Requirement: Pull every line that includes the word "each" out of the data below and copy it.

Source data:

++++++++

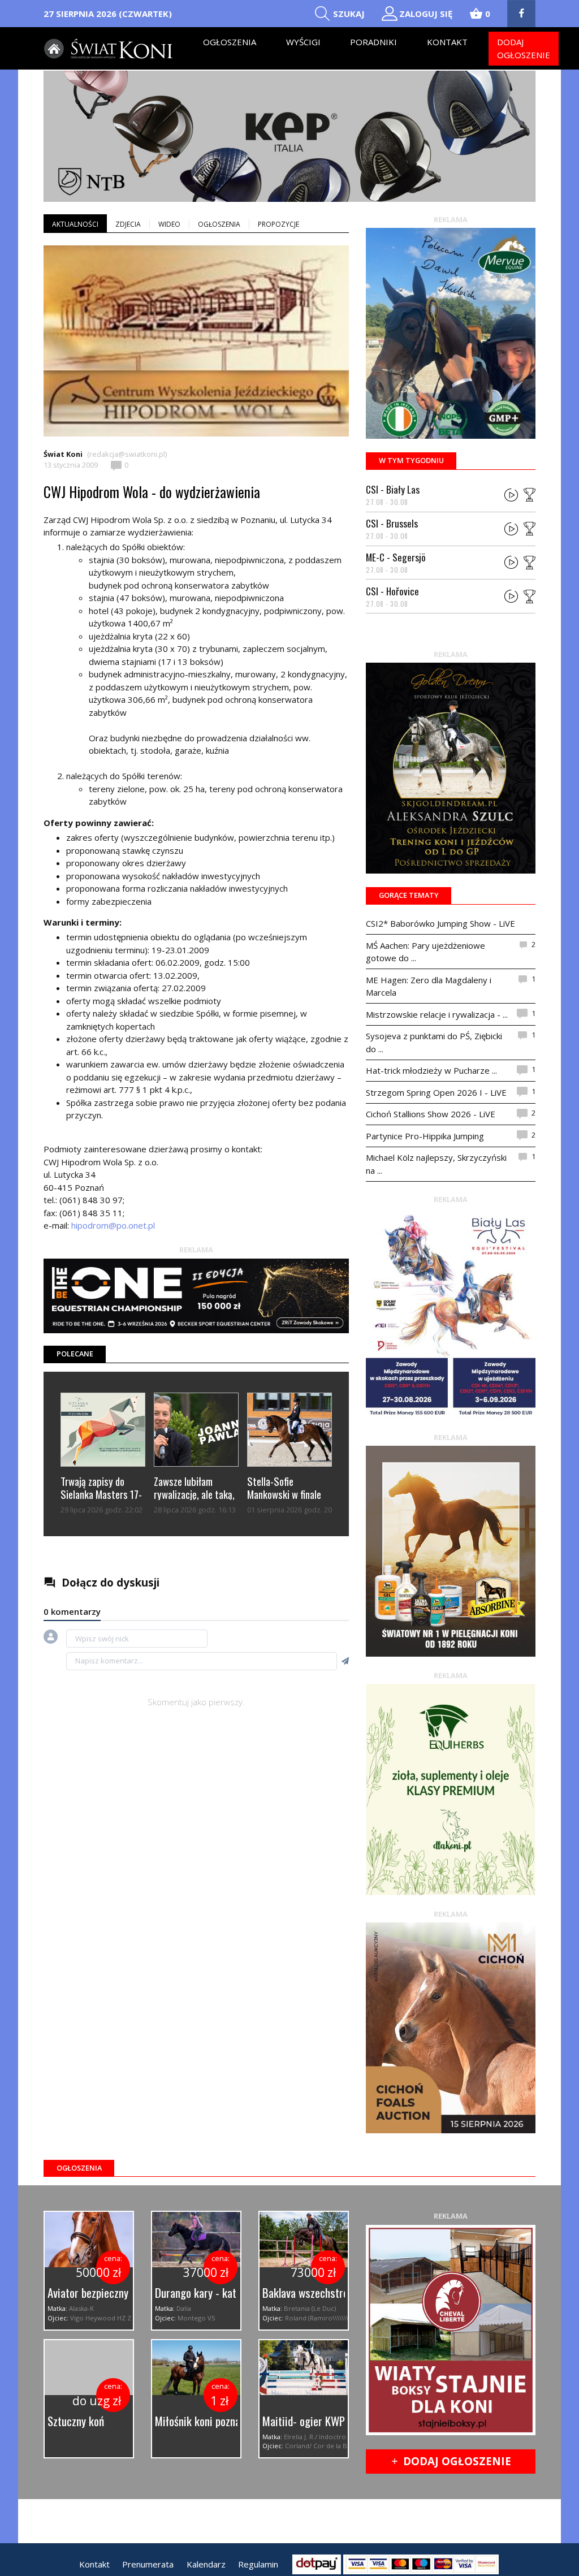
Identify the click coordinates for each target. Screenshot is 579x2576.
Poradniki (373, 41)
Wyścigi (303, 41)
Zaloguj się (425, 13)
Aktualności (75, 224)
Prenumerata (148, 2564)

++++++++

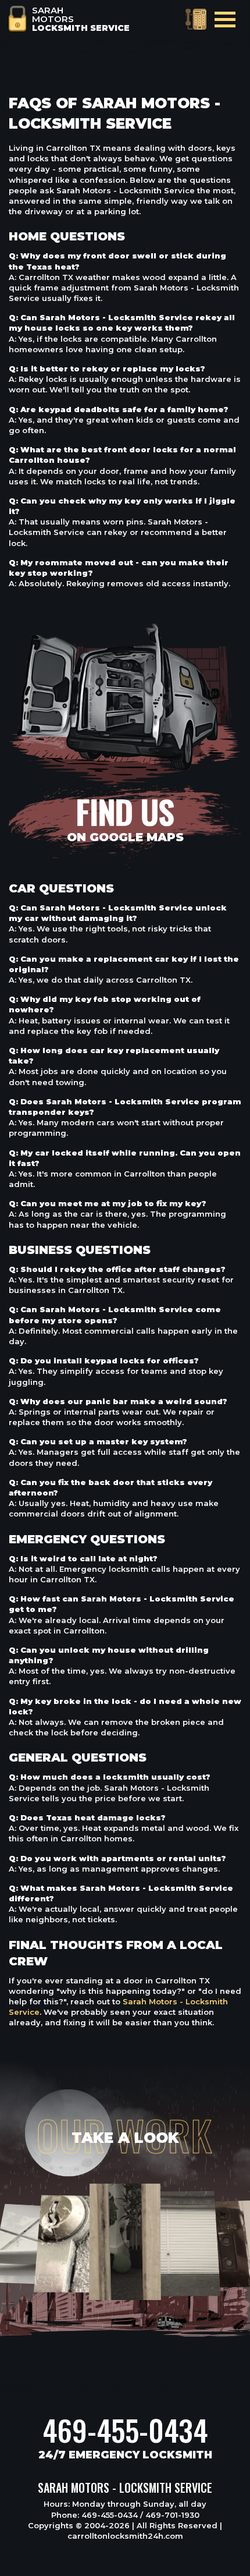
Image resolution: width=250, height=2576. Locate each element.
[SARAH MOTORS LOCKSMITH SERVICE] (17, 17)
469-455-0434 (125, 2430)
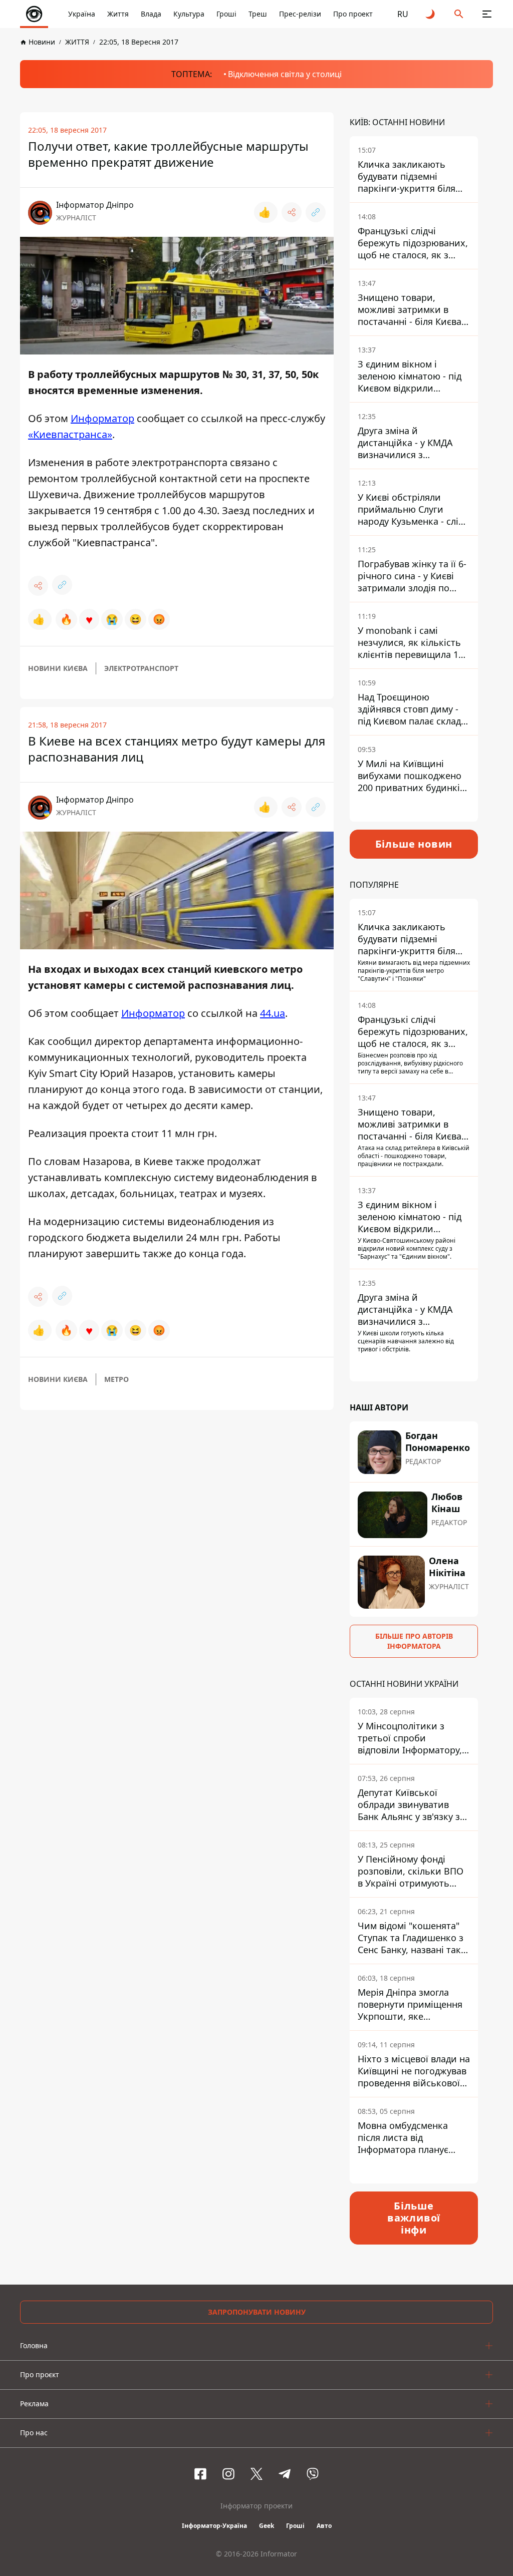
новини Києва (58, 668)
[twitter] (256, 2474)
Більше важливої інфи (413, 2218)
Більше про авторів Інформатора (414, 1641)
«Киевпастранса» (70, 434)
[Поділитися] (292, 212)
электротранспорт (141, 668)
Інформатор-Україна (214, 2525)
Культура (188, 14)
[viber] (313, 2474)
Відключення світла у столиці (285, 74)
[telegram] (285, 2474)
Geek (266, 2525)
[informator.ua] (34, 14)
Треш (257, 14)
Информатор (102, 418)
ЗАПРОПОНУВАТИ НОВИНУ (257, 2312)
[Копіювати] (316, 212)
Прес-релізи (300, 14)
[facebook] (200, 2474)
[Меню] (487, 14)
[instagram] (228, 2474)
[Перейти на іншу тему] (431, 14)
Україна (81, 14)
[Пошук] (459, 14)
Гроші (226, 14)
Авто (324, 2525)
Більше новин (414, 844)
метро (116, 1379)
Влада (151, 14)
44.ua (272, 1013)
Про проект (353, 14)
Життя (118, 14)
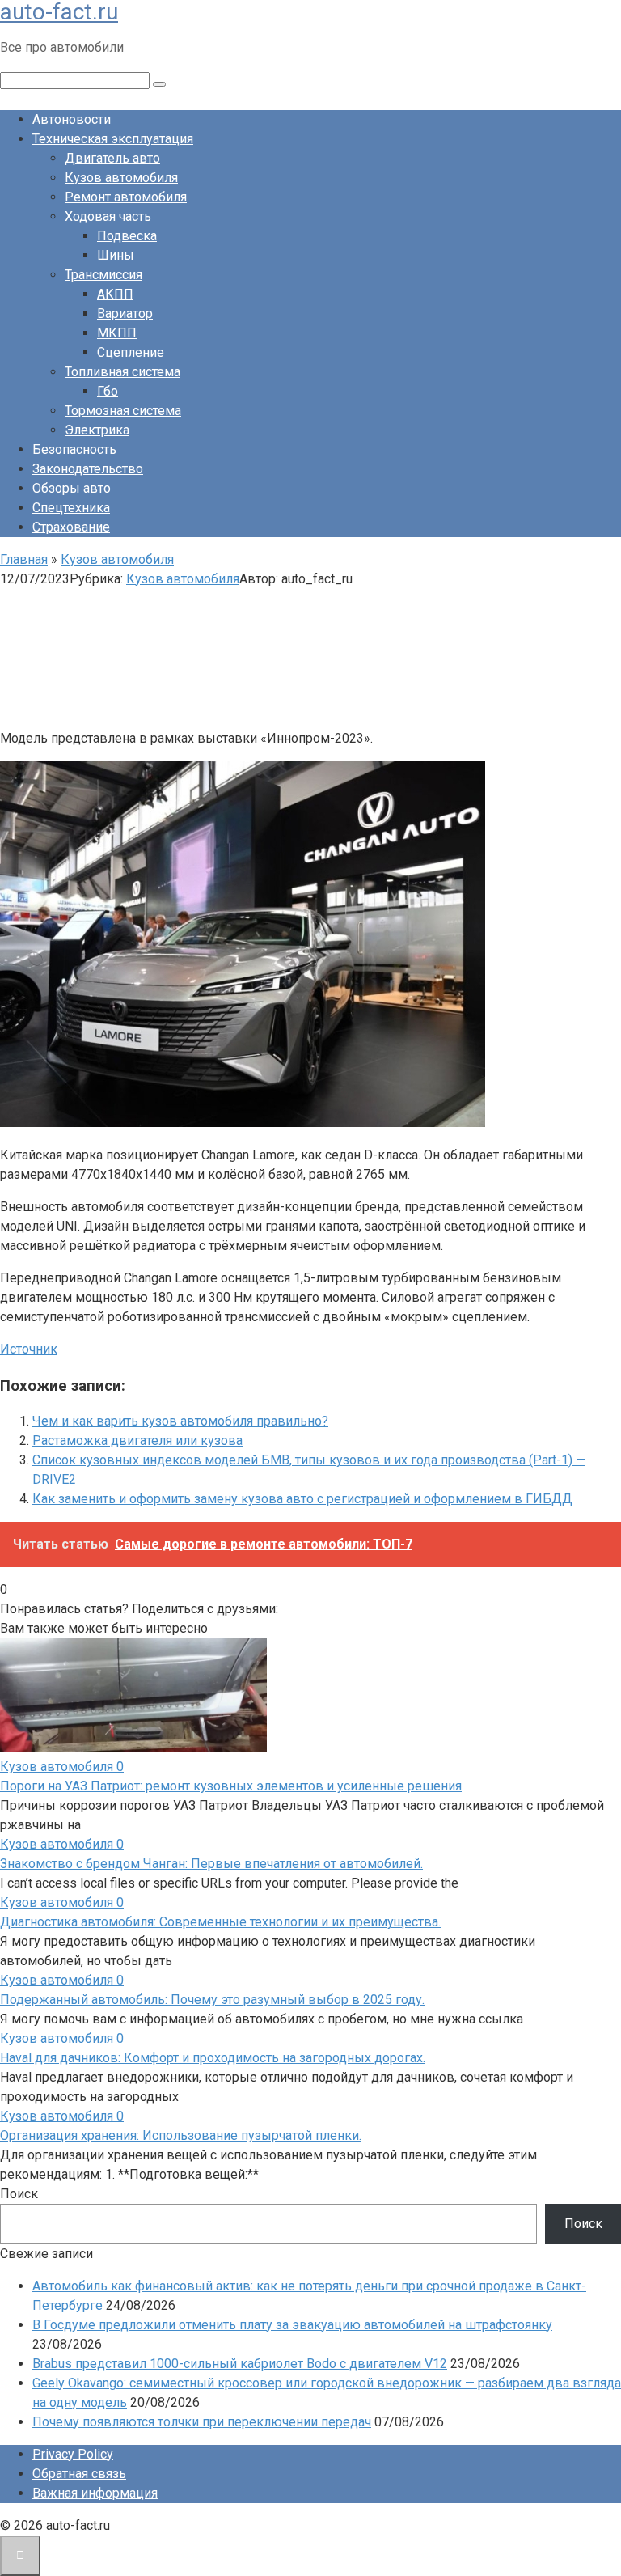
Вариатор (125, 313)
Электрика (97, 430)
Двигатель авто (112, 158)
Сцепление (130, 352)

++++++++

Output below:
Identify the click coordinates for each target. Screenshot is 579x2576.
Image resolution: width=250, height=2576. Locate each element.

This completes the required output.